→ Exercise objective:
Every line below from the one containing "173x159 pixels. At" through the one containing "The image size is (403, 334)." is to be printed exactly, with the pictures omitted.

→ Dataset records:
'''
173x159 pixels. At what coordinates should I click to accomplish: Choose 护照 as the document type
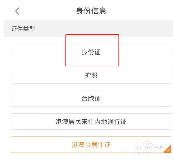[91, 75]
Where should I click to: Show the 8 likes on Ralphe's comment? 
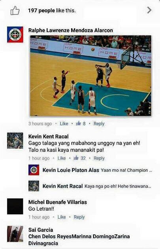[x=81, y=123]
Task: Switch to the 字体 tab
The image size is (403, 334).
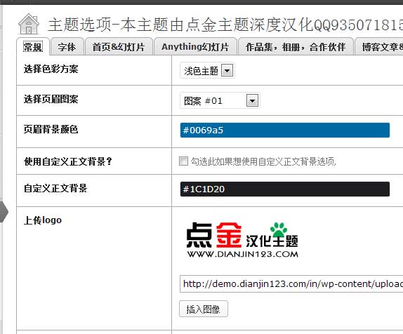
'''
'''
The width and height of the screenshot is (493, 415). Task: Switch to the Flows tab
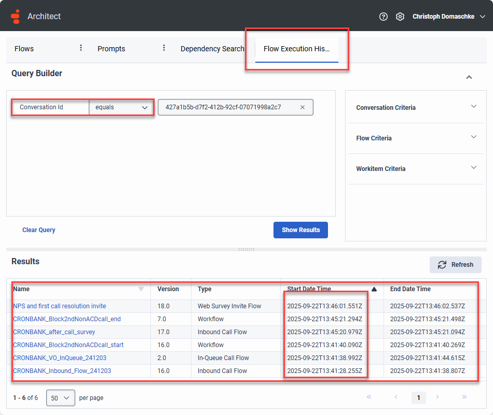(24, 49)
'''
'''
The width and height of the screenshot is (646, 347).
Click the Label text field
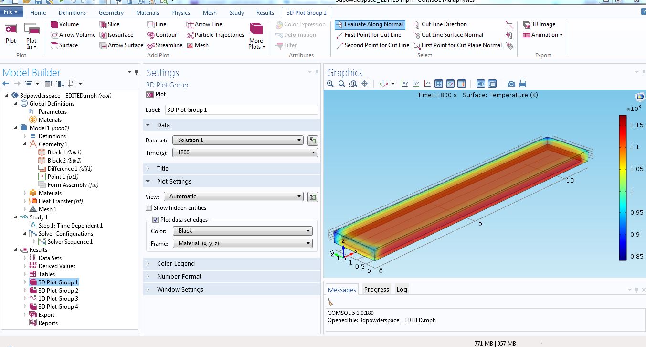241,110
'''
→ Solved exercise:
173x159 pixels. At what coordinates should I click to accomplish: Choose 护照 as the document type
[91, 75]
Where should I click to: Show the 8 likes on Ralphe's comment? 
[x=81, y=123]
Task: Switch to the 字体 tab
The image size is (403, 334).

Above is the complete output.